* [Records contained in a dataset]:
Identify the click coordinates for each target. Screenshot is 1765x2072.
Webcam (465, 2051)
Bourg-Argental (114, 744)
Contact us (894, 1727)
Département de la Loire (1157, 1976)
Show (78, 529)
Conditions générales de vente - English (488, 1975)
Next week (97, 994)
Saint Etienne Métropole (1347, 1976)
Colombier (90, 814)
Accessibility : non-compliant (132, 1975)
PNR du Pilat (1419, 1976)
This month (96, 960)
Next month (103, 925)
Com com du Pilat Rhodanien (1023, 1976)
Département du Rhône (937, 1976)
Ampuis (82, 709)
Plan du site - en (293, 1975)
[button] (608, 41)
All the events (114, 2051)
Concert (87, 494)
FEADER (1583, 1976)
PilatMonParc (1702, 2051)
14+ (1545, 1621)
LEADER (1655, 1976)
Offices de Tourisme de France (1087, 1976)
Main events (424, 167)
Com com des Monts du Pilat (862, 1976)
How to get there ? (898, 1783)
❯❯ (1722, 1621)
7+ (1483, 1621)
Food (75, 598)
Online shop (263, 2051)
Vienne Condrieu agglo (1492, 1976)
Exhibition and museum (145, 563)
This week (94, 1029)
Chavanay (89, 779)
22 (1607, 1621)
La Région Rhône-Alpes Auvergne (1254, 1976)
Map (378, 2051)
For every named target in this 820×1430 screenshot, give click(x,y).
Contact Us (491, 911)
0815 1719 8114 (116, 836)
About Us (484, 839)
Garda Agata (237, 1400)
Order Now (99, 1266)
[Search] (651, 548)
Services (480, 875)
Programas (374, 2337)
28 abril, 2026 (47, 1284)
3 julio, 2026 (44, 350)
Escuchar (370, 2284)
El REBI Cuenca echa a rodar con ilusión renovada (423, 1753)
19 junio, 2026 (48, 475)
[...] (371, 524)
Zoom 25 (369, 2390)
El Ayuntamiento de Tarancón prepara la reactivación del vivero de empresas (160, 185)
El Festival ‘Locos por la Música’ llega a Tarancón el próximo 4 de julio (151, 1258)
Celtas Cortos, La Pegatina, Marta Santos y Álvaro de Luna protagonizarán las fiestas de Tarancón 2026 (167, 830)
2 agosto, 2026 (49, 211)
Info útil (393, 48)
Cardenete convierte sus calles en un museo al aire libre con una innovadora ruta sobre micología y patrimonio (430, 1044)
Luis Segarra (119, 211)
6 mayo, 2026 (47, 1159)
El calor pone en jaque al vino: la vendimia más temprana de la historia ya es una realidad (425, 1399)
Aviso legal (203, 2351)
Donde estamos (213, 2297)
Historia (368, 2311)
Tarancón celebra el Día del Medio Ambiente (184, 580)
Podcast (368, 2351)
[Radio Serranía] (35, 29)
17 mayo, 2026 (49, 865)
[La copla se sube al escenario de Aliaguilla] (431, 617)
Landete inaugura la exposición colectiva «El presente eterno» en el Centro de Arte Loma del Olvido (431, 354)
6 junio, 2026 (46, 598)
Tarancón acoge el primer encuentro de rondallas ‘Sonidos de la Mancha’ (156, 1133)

* [WHAT THE TASK REQUIRES]:
Going back to the entries above, set down exactly the lines that begin at the one with "Main events (424, 167)" and end at the one with "[La copla se", both included, and nothing else.

* [TASK SOLUTION]:
Main events (424, 167)
Com com des Monts du Pilat (862, 1976)
How to get there ? (898, 1783)
❯❯ (1722, 1621)
7+ (1483, 1621)
Food (75, 598)
Online shop (263, 2051)
Vienne Condrieu agglo (1492, 1976)
Exhibition and museum (145, 563)
This week (94, 1029)
Chavanay (89, 779)
22 (1607, 1621)
La Région Rhône-Alpes Auvergne (1254, 1976)
Map (378, 2051)
For every named target in this 820×1430 screenshot, give click(x,y).
Contact Us (491, 911)
0815 1719 8114 (116, 836)
About Us (484, 839)
Garda Agata (237, 1400)
Order Now (99, 1266)
[Search] (651, 548)
Services (480, 875)
Programas (374, 2337)
28 abril, 2026 (47, 1284)
3 julio, 2026 (44, 350)
Escuchar (370, 2284)
El REBI Cuenca echa a rodar con ilusión renovada (423, 1753)
19 junio, 2026 (48, 475)
[...] (371, 524)
Zoom 25 (369, 2390)
El Ayuntamiento de Tarancón prepara la reactivación del vivero de empresas (160, 185)
El Festival ‘Locos por la Música’ llega a Tarancón el próximo 4 de julio (151, 1258)
Celtas Cortos, La Pegatina, Marta Santos y Álvaro de Luna protagonizarán las fiestas de Tarancón 2026 (167, 830)
2 agosto, 2026 (49, 211)
Info útil (393, 48)
Cardenete convierte sus calles en un museo al aire libre con una innovadora ruta sobre micología y patrimonio (430, 1044)
Luis Segarra (119, 211)
6 mayo, 2026 (47, 1159)
El calor pone en jaque al vino: la vendimia más temprana de la historia ya es una realidad (425, 1399)
Aviso legal (203, 2351)
Donde estamos (213, 2297)
Historia (368, 2311)
Tarancón celebra el Día del Medio Ambiente (184, 580)
Podcast (368, 2351)
[Radio Serranía] (35, 29)
17 mayo, 2026 (49, 865)
[La copla se sube al escenario de Aliaguilla] (431, 617)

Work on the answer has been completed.